In eukaryotes, transcription factors orchestrate gene expression by binding to TF-Binding Sites (TFBSs) and localizing transcriptional co-regulators and RNA Polymerase II to cis-regulatory elements. The strength and regulation of transcription can be modulated by a variety of factors including TFBS composition, TFBS affinity and number, distance between TFBSs, distance of TFBSs to transcription start sites, and epigenetic modifications. We still lack a basic comprehension of how such variables shaping cis-regulatory architecture culminate in quantitative transcriptional responses. Here we explored how such factors determine the transcriptional activity of a model transcription factor, the c-AMP Response Element (CRE) binding protein.

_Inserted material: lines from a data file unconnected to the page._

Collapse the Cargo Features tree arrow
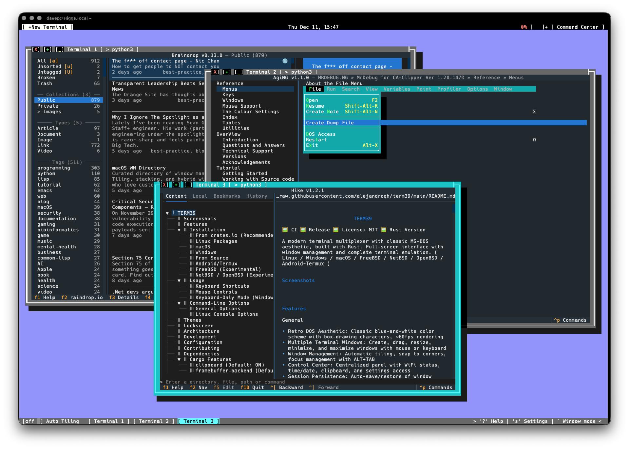pyautogui.click(x=179, y=359)
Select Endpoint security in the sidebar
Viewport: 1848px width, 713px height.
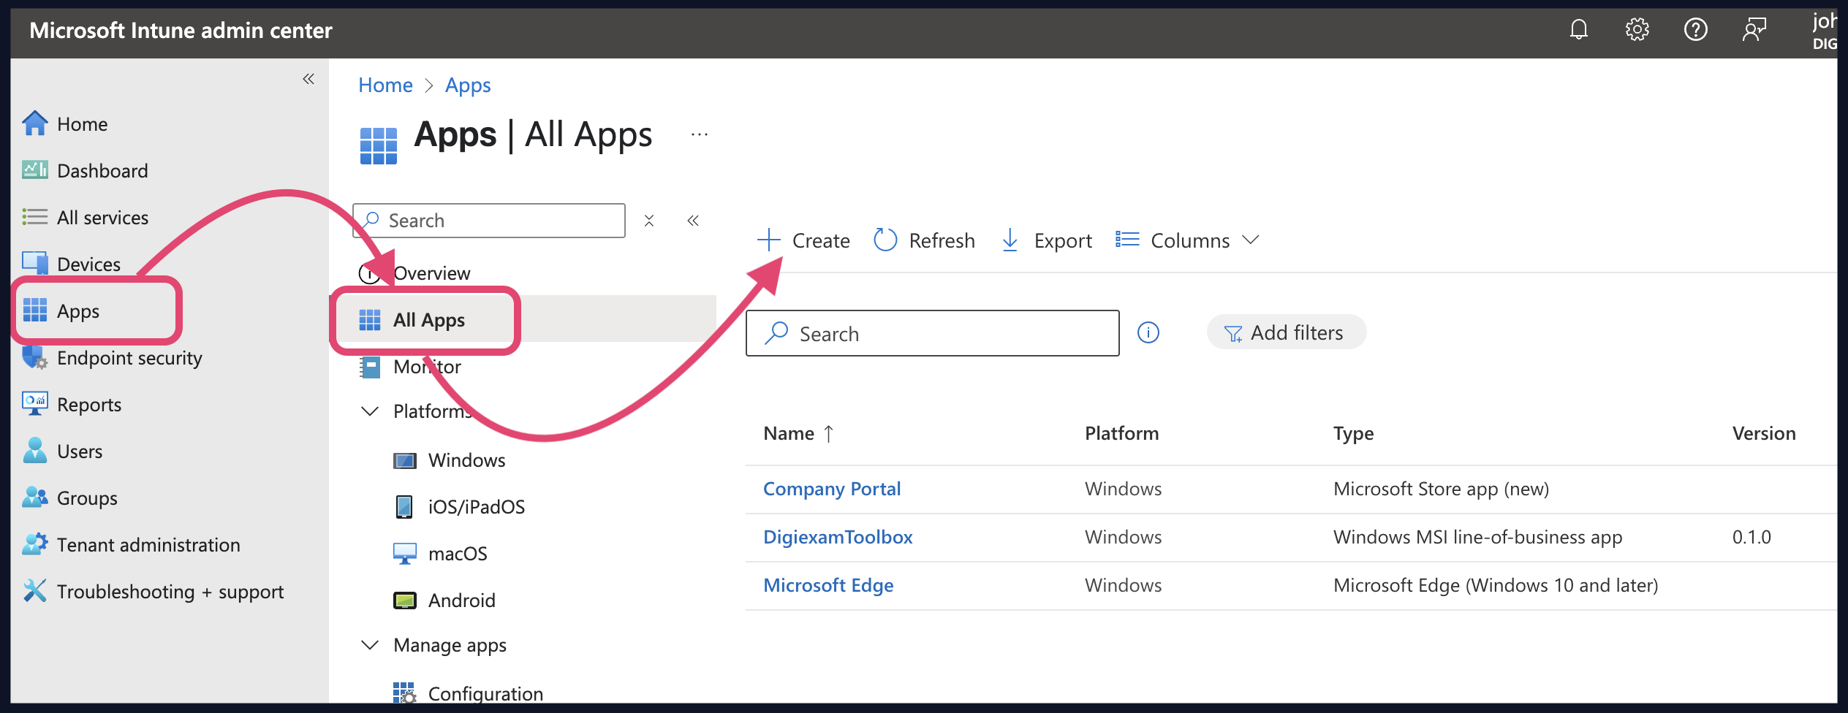(129, 357)
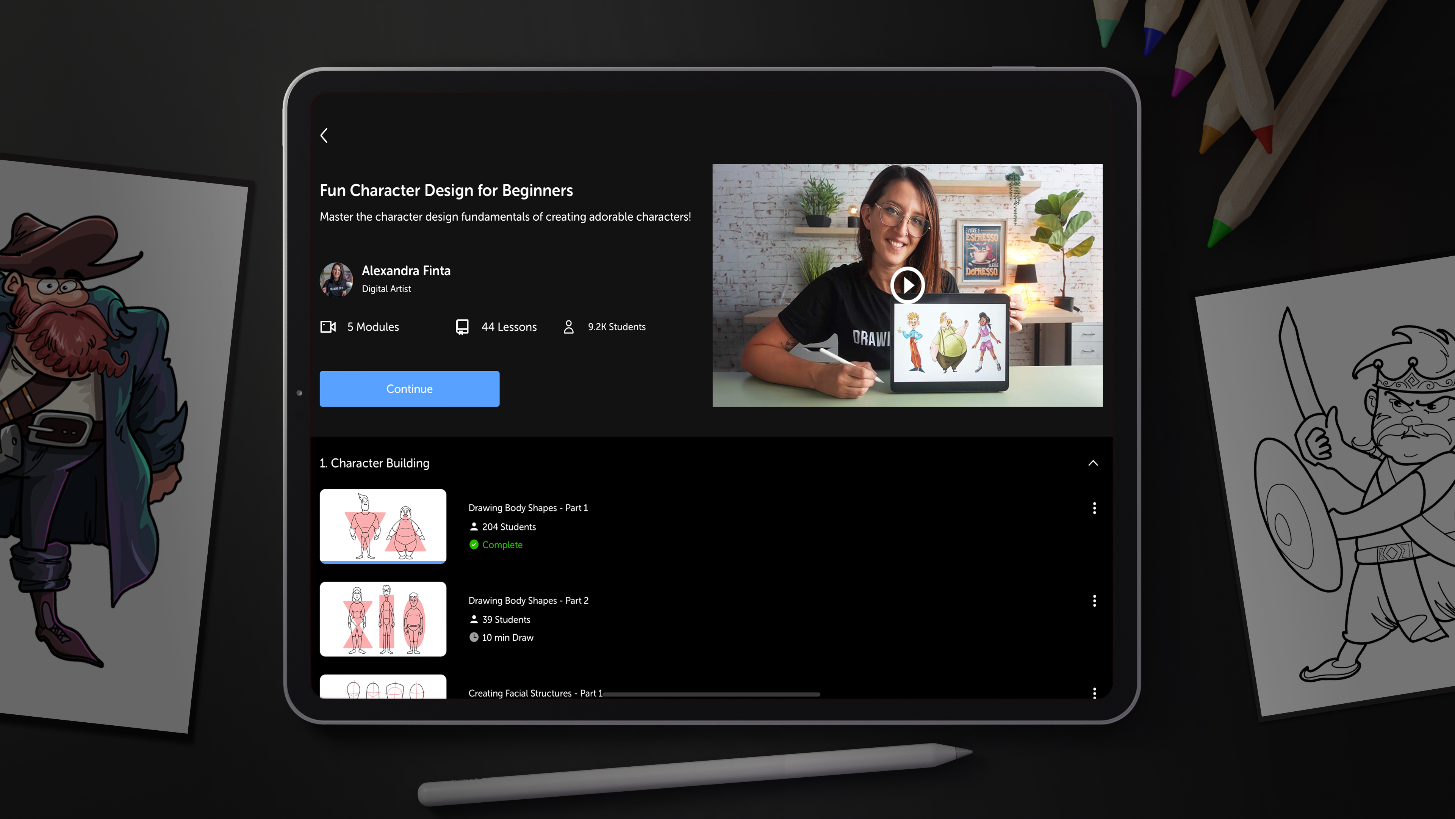1455x819 pixels.
Task: Open options menu for Body Shapes Part 2
Action: [1094, 601]
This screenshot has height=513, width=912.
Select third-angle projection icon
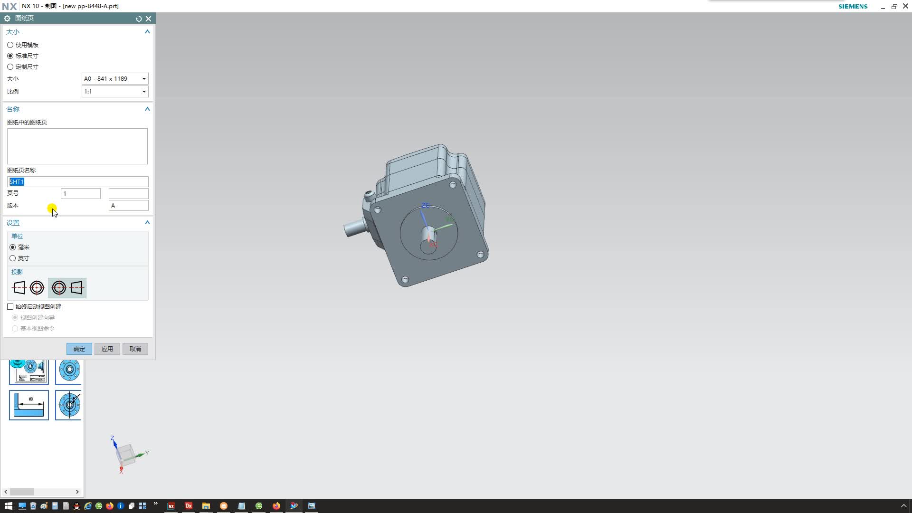pos(67,288)
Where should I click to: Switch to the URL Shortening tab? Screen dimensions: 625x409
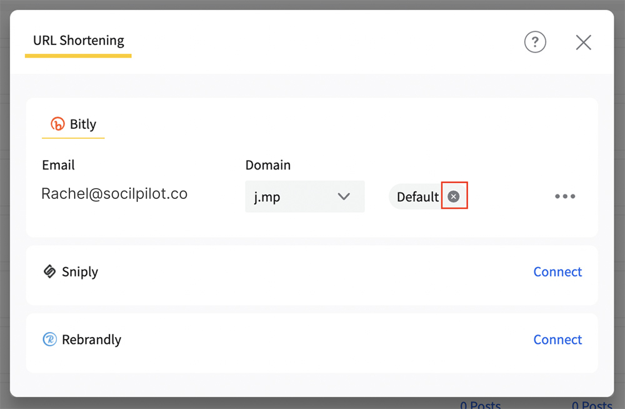click(x=78, y=41)
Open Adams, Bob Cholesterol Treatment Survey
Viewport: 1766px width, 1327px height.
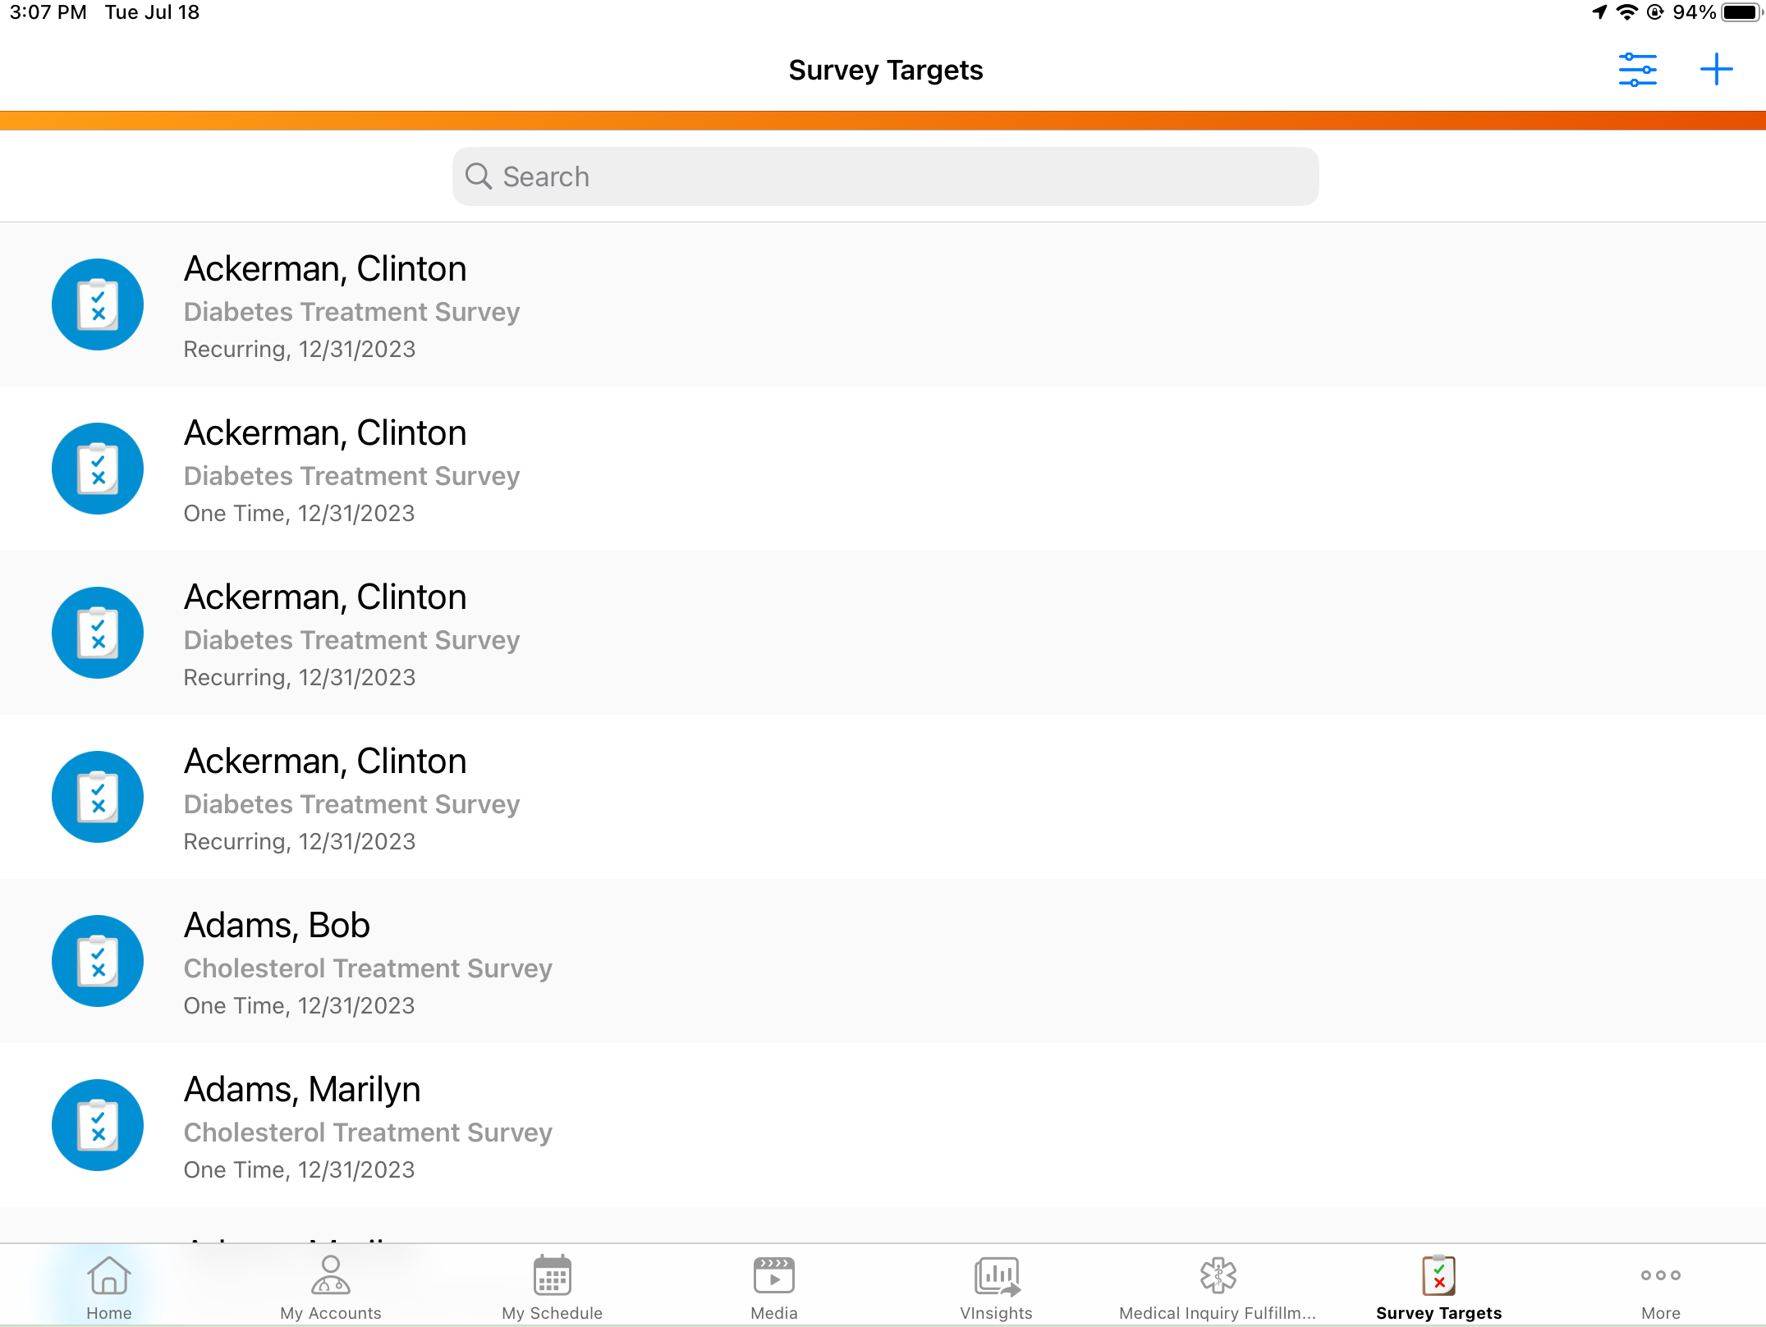point(368,967)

We measured expression driven by 4,602 synthetic regulatory elements in a massively parallel reporter assay (MPRA) exploring the impact of CRE number, affinity, distance to the promoter, and spacing between multiple CREs. We found the number and affinity of CREs within regulatory elements largely determines overall expression, and this relationship is shaped by the proximity of each CRE to the downstream promoter. In addition, while we observed expression periodicity as the CRE distance to the promoter varied, the spacing between multiple CREs altered this periodicity. Finally, we compare library expression between an episomal MPRA and a new, genomically-integrated MPRA in which a single synthetic regulatory element is present per cell at a defined locus. We observe that these largely recapitulate each other although weaker, non-canonical CREs exhibited greater activity in the genomic context.